STUDY TEXT:
╭──

Six NYU Professors Receive Guggenheim Fellowships
Six NYU faculty members have been awarded fellowships this year from
the John Simon Guggenheim Memorial Foundation. Since 1925, the
Guggenheim Foundation has granted almost $240 million in fellowships to
more than 15,500 individuals.
Scores of Nobel, Pulitzer, and other prize winners appear on the roll
of fellows, which includes Ansel Adams, Aaron Copland, Martha Graham,
Langston Hughes, Henry Kissinger, Vladimir Nabokov, Isamu Noguchi,
Linus Pauling, Philip Roth, Paul Samuelson, Wendy Wasserstein, Derek
Walcott, James Watson, and Eudora Welty. The following is a description
of NYU’s winners and the work they are pursuing:
Ulrich Baer,
associate professor of German and comparative literature, received his
Guggenheim to pursue research on Sigmund Freud’s theory, which suggests
that people make art because they cannot act out their most basic
instincts: sex and aggression. Essentially, Baer notes, “Freud says
because we cannot kill our father or sleep with our mother (which would
unravel our social fabric), we direct these energies into producing
art, which then gives us a different kind of satisfaction and ensures
the survival of the species.” Baer, the author of Spectral Evidence:
The Photography of Trauma (MIT Press, 2002), among other titles, is
currently writing a book on the representation of clouds in light of
this major theory of art advanced by Freud.
Catherine Barnett,
a professor in the McGhee Liberal Arts Program in the School of
Continuing and Professional Studies and an adjunct faculty member in
the undergrad Creative Writing Program of the Faculty of Arts and
Science, will use the Guggenheim grant to continue writing poems for
her second book. Barnett won the 2003 Beatrice Hawley Award for her
first collection of poems, Into Perfect Spheres Such Holes Are Pierced,
which was published by Alice James Books in May 2004. Her honors
include a 2004 Whiting Writers Award, the 2004 Glasgow Prize for
Emerging Writers, and a 2005 Pushcart Prize.
David Garland,
Arthur T. Vanderbilt Professor of Law and a professor of sociology at
NYU, has been conducting a sociological examination of the system of
capital punishment that operates in America today. “Punishment is a
social institution with causes and consequences, meanings and functions
that go well beyond the immediacies of criminal justice,” says Garland.

╰──

EXERCISES TO COMPLETE:
1: Reproduce the passage of the Guggenheim fellowships article between "Six NYU Professors" and "than 15,500 individuals.", inclusive.
2: Continue the Guggenheim fellowships article from its last sentence, keeping its style and subject.

SUPPLIED INFORMATION:
╭──

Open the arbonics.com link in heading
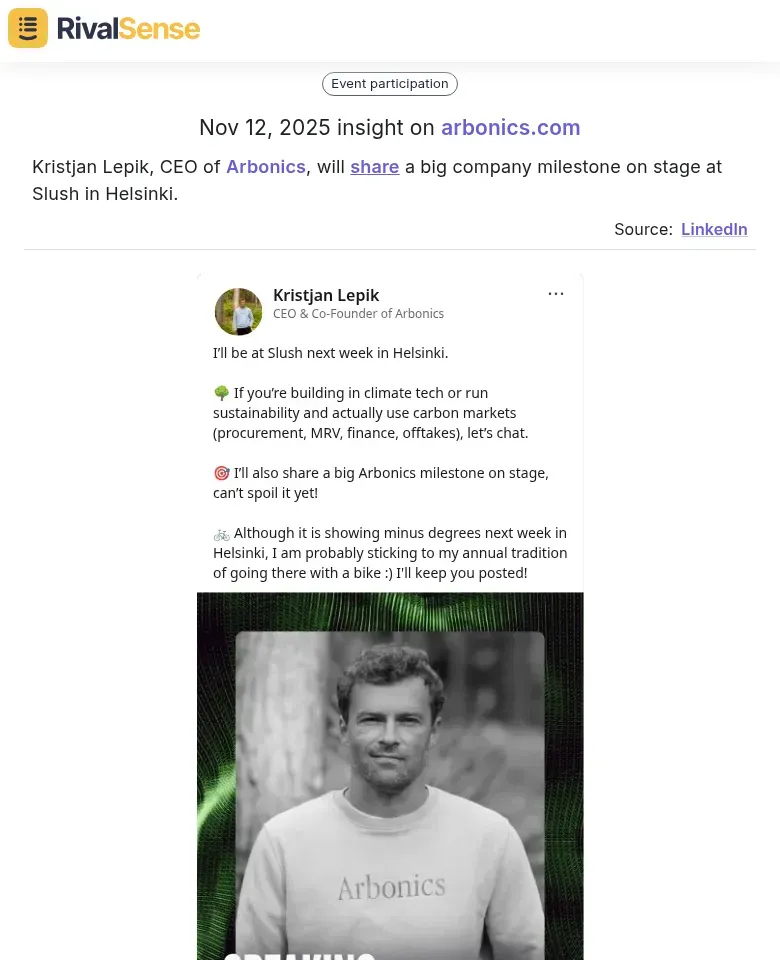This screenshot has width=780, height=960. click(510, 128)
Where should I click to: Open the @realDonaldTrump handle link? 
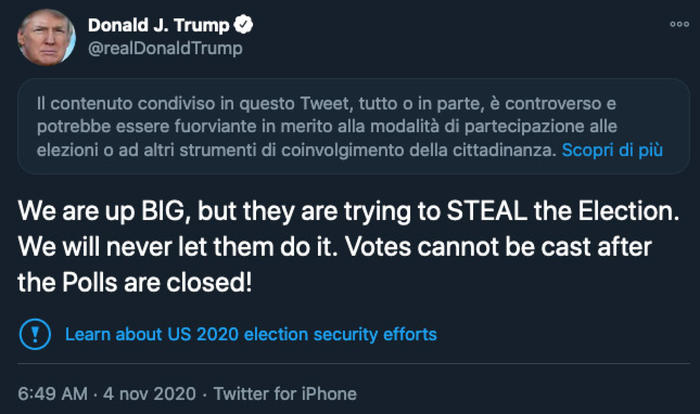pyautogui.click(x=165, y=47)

╰──

ANSWERS BY ITEM NUMBER:
1:
Six NYU Professors Receive Guggenheim Fellowships
Six NYU faculty members have been awarded fellowships this year from
the John Simon Guggenheim Memorial Foundation. Since 1925, the
Guggenheim Foundation has granted almost $240 million in fellowships to
more than 15,500 individuals.

2:
“My aim is to understand the persistence of the death penalty in
contemporary America, to explain the system’s strange forms and
peculiar characteristics, and to examine how it actually functions in
American culture and society.”
Rinne Groff,
an instructor in the Department of Dramatic Writing at the Tisch School
of the Arts, is a writer and performer. Her plays include Jimmy Carter
was a Democrat, Inky, The Five Hysterical Girls Theorem, Orange Lemon
Egg Canary, and The Ruby Sunrise, and have been seen at Soho Rep, HERE,
the Connelly Theater, PS122, the Kitchen, and 29th Street Rep, among
others. Groff is a founding member of Elevator Repair Service Theater
Company and has been a part of the writing, staging, and performing of
their shows (both in New York City and on European and U.S. tour) since
the company’s inception in 1991. On stage, she frequently performs with
Target Margin Theater, with whom she is also an associate member.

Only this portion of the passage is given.